• Work instruction: Below are the records; restate word for word the lines from the first through the one containing "This screenshot has width=1568, height=672.", and only those.

[Records contained in a dataset]
○ ○ ○
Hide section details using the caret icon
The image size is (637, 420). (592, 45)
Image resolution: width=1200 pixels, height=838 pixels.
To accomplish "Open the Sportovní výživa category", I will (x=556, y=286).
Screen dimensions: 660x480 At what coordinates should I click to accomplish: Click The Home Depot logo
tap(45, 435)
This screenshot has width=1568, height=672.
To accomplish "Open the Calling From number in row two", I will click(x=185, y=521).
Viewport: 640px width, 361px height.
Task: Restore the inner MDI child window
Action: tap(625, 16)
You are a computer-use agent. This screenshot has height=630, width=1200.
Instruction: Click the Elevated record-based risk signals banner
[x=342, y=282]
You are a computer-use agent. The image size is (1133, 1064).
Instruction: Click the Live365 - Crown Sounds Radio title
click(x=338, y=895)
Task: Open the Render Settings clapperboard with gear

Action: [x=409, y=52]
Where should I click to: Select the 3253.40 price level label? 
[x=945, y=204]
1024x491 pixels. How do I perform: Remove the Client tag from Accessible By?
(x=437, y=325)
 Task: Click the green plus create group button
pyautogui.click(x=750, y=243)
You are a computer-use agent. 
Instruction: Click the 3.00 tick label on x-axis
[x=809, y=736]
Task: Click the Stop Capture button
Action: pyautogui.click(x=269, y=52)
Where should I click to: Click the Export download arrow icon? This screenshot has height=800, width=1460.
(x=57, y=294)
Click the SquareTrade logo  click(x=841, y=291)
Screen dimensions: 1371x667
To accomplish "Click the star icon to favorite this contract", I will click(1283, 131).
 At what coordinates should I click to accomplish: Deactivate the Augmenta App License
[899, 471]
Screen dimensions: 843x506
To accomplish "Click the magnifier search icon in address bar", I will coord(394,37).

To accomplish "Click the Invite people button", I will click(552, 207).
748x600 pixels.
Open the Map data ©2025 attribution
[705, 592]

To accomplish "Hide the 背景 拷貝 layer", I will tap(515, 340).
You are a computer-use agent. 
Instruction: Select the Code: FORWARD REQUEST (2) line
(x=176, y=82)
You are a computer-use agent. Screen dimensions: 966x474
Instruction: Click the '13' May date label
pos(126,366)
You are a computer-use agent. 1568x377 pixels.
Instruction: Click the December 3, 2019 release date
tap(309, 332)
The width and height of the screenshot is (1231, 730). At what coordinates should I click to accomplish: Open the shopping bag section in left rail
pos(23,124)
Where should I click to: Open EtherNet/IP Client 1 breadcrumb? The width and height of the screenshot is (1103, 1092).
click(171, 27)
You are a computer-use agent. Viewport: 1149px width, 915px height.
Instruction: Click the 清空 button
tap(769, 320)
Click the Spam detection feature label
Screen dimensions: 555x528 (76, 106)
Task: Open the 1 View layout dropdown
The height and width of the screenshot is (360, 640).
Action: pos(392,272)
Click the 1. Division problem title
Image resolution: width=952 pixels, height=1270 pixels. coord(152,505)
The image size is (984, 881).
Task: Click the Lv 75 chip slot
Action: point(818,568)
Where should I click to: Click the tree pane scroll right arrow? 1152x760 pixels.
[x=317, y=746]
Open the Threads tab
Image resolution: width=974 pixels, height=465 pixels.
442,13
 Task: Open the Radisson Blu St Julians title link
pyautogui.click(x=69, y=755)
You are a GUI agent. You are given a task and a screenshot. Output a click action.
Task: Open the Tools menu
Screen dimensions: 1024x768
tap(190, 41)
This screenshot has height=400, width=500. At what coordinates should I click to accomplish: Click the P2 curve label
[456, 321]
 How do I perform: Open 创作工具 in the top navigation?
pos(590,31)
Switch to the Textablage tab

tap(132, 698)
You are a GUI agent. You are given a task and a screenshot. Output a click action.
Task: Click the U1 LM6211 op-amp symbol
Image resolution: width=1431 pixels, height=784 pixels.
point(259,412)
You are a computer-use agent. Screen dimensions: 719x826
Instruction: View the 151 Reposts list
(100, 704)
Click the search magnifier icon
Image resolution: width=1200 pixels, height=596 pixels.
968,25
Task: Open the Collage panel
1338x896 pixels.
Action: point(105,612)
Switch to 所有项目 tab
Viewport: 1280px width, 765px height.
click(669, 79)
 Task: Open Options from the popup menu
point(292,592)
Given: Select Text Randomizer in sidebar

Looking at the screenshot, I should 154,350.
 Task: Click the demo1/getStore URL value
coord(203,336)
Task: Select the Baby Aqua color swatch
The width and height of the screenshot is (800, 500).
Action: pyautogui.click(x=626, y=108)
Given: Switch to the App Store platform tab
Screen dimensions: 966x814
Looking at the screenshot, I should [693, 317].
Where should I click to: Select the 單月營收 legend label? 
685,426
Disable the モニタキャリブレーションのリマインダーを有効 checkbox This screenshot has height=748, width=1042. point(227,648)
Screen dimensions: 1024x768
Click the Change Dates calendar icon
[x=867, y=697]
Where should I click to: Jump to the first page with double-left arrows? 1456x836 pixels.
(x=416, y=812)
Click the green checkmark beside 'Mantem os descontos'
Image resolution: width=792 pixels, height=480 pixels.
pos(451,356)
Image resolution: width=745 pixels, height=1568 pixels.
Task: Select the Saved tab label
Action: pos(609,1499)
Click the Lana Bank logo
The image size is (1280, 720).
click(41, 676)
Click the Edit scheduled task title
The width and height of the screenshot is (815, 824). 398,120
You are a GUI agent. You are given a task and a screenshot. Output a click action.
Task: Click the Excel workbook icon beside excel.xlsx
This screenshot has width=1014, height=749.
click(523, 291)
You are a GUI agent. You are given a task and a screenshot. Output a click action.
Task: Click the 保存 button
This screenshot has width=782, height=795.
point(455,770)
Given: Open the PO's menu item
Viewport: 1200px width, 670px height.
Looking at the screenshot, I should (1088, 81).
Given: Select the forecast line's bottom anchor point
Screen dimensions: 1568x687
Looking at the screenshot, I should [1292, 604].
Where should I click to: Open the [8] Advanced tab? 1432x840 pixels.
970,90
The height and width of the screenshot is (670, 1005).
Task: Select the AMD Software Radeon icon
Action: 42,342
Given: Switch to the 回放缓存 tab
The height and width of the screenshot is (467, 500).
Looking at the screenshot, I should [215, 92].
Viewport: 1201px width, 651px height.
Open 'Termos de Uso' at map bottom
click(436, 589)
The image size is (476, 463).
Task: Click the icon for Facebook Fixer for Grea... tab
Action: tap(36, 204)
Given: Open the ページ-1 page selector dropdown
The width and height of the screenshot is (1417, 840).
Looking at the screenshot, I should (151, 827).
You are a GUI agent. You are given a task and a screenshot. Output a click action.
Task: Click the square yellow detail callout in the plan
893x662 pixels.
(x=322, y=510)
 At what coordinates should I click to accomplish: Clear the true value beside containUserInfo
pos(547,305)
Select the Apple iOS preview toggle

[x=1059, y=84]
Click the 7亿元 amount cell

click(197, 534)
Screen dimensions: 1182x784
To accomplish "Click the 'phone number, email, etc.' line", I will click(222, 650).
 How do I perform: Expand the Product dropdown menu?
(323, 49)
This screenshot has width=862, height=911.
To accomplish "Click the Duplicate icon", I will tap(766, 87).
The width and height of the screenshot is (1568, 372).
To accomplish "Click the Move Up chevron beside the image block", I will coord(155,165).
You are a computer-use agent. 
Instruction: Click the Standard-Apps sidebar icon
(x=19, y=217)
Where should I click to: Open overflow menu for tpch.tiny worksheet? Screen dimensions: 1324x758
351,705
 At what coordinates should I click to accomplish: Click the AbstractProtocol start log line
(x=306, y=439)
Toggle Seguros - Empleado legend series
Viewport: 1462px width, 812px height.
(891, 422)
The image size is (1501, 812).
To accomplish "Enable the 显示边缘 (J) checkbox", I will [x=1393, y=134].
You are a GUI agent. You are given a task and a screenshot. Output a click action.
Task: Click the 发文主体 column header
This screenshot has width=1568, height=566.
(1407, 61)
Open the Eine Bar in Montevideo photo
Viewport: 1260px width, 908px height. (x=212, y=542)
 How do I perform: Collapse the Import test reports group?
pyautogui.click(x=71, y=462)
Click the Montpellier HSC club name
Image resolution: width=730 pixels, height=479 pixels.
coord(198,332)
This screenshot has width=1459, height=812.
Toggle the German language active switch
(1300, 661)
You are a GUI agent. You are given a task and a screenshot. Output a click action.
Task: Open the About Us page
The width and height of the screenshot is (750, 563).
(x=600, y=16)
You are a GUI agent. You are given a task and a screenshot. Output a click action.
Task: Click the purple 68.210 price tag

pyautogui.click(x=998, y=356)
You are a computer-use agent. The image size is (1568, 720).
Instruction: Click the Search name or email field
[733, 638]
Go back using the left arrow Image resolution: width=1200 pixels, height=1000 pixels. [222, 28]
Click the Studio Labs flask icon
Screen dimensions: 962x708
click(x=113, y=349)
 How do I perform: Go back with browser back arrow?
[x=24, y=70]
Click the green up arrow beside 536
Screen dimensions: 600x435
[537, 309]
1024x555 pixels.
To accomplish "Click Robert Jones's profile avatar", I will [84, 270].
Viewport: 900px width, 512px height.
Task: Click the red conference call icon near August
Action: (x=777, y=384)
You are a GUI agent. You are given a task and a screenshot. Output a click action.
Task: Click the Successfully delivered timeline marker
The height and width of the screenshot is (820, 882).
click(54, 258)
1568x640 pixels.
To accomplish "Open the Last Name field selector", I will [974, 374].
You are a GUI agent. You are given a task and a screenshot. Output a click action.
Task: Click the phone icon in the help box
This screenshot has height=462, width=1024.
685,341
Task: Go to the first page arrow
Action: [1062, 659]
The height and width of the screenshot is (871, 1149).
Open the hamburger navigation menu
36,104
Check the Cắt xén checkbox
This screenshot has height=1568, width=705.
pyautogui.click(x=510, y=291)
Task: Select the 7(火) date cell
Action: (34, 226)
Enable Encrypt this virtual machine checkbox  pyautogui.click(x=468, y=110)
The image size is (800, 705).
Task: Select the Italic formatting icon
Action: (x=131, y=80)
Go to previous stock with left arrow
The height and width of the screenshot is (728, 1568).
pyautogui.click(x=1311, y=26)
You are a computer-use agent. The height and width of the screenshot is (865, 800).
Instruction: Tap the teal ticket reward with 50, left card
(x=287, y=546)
○ ○ ○
• Written reply:
Hide section details using the caret icon
The image size is (637, 420). (592, 45)
Image resolution: width=1200 pixels, height=838 pixels.
To accomplish "Open the Sportovní výživa category", I will (x=556, y=286).
Screen dimensions: 660x480 At what coordinates should I click to accomplish: Click The Home Depot logo
tap(45, 435)
This screenshot has width=1568, height=672.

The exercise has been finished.